**Text excerpt:**
>> BEGIN

Where did you get that ? That's incorrect.

What is the physical meaning of anticommuting and not anticommuting operators? $$[A,B]_+=0, [A,B]_+\not=0$$
Is there any physical meaning or is it just a mathematical tool?
The issues with anticommutators pertain to quantum field theory and they are the convenient mathematical tool which is necessary for the theory of fermionic fields to be valid.

Daniel.

why isnt that correct? for example $$[L_i,L_j]_-\not=0$$ means that you cant exactly measure two components of angular momentum at the same time, the same for $$[x_i,p_i]_-\not=0$$.
can you find a counter-example?

so it is just a mathematical tool?

dextercioby
Homework Helper
The question and whole problematic of measurement is a thorny subject in quantum mechanics. This is subject to the different "interpretations". Basically i follow the "statistical interpretation" which guided Leslie Ballentine to write his excellent book on QM.
That's why i claim that what you wote above is incorrect.

Yes, anticommutators, just like commutators are nothing but a mathematical tool.

Daniel.

ahrkron
Staff Emeritus
Gold Member
...Basically i follow the "statistical interpretation" which guided Leslie Ballentine to write his excellent book on QM.
That's why i claim that what you wote above is incorrect.
IIRC, a somewhat general expression for the uncertainty principle shows that the uncertainty in the measurement of two quantities is proportional to their commutator, which means that, regardless of interpretation, two observables can indeed be measured simultaneously if they have a vanishing commutator (with the possible exception in the case of time-dependent operators).

>> END

**Entries drawn from a collection:**
>> BEGIN

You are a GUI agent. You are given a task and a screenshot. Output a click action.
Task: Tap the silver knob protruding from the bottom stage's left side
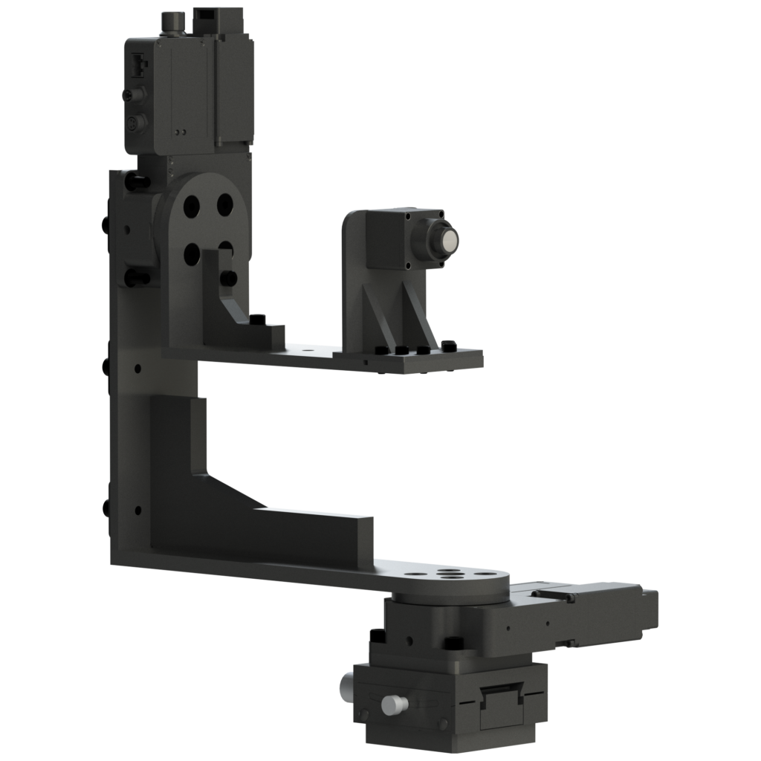pos(346,682)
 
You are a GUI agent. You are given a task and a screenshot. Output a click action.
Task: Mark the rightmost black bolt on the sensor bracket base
pos(448,346)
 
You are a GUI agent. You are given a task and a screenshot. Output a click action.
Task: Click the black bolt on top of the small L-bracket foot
pos(258,320)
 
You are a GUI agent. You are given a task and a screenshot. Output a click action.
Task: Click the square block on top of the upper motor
pos(214,22)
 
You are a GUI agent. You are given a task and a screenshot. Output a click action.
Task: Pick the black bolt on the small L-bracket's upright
pos(228,279)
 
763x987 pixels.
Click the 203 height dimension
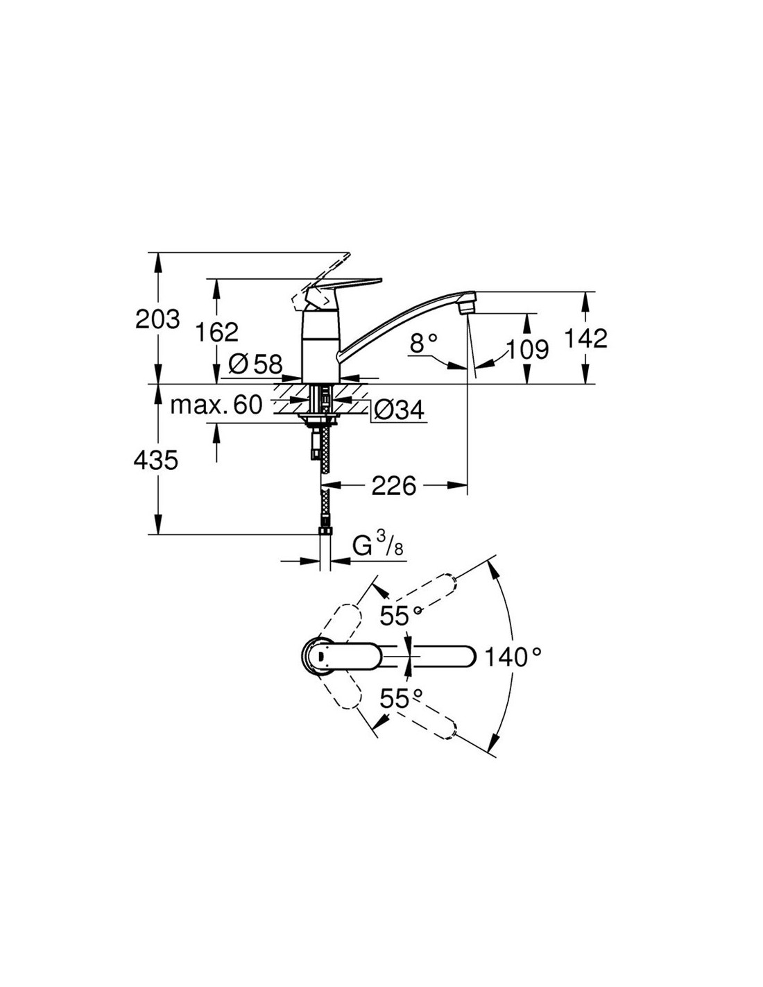coord(157,319)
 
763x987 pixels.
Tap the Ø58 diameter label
coord(255,364)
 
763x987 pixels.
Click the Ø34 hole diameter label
coord(399,411)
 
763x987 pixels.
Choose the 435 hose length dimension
coord(155,462)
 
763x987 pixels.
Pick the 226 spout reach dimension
coord(393,486)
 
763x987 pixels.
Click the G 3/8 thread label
coord(377,546)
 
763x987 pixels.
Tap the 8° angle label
coord(423,343)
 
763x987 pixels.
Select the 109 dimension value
coord(527,350)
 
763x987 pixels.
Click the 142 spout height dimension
coord(585,339)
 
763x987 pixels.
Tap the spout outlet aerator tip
coord(467,308)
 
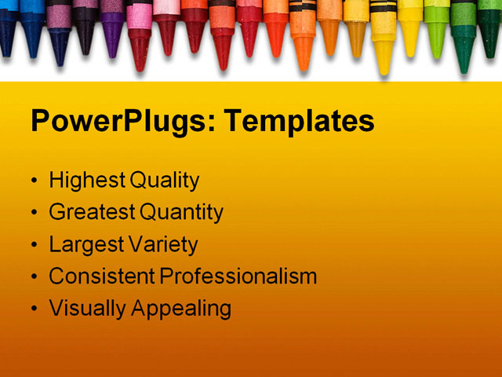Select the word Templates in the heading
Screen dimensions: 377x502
point(299,123)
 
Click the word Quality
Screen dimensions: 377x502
point(164,181)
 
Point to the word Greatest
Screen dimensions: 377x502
point(93,213)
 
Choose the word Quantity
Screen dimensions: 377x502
point(181,213)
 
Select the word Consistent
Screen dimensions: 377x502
point(102,276)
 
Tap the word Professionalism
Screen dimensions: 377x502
point(238,276)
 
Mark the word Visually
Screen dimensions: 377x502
point(87,309)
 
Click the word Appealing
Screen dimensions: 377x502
point(181,309)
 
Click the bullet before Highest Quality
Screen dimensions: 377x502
point(33,181)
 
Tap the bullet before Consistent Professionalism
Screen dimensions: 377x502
point(33,277)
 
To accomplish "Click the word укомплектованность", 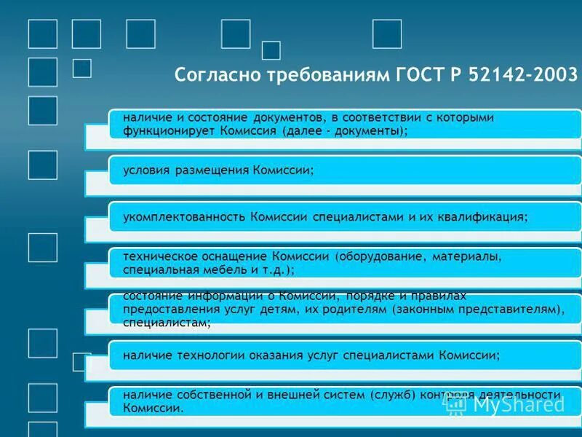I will coord(185,217).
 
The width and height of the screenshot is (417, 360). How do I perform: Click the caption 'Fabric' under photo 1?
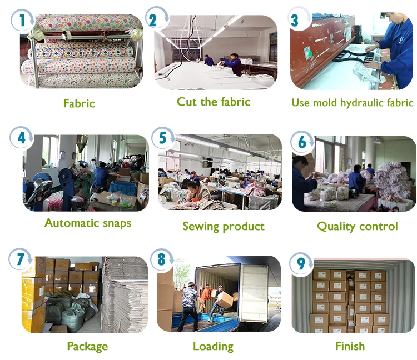coord(79,103)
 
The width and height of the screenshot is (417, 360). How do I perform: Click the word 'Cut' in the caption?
coord(187,102)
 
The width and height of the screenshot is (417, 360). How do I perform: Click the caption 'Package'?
coord(87,347)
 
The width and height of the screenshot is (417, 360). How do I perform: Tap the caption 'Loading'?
coord(213,346)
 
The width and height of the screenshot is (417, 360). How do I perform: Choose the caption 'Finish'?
coord(350,346)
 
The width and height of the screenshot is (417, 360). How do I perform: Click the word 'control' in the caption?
coord(380,226)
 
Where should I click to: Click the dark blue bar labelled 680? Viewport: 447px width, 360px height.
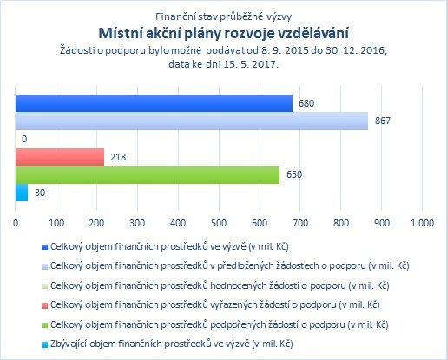154,103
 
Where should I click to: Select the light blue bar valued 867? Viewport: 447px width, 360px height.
192,121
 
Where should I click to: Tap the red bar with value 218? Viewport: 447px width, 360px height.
60,157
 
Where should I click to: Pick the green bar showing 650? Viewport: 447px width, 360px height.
148,174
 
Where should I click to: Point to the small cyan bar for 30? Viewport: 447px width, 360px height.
22,193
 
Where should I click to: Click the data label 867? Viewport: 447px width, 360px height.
383,121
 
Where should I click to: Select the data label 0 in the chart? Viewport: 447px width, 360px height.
24,139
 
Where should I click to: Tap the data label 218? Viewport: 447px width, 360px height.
118,157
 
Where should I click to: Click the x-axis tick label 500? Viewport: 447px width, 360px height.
219,223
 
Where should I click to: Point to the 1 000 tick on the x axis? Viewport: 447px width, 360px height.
423,223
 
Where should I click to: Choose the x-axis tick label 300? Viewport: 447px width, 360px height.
137,223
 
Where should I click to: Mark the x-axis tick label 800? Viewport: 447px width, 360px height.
341,223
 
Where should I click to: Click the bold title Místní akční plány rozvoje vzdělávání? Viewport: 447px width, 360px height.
224,33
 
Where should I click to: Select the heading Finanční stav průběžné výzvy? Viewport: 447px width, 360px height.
223,16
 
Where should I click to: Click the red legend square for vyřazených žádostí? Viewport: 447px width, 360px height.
44,305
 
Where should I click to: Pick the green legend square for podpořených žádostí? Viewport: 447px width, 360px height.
44,325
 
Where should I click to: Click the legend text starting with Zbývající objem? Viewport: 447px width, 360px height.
172,344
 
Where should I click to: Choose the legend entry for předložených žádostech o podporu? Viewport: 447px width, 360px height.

>> END

**Instructions for the task:**
Reproduce the forum thread on anticommutators word for word, everything from "Where did you" down to "is just a mathematical tool?". The data above is separate material and has no connection to the forum thread on anticommutators.

**Solution to this exercise:**
Where did you get that ? That's incorrect.

What is the physical meaning of anticommuting and not anticommuting operators? $$[A,B]_+=0, [A,B]_+\not=0$$
Is there any physical meaning or is it just a mathematical tool?
The issues with anticommutators pertain to quantum field theory and they are the convenient mathematical tool which is necessary for the theory of fermionic fields to be valid.

Daniel.

why isnt that correct? for example $$[L_i,L_j]_-\not=0$$ means that you cant exactly measure two components of angular momentum at the same time, the same for $$[x_i,p_i]_-\not=0$$.
can you find a counter-example?

so it is just a mathematical tool?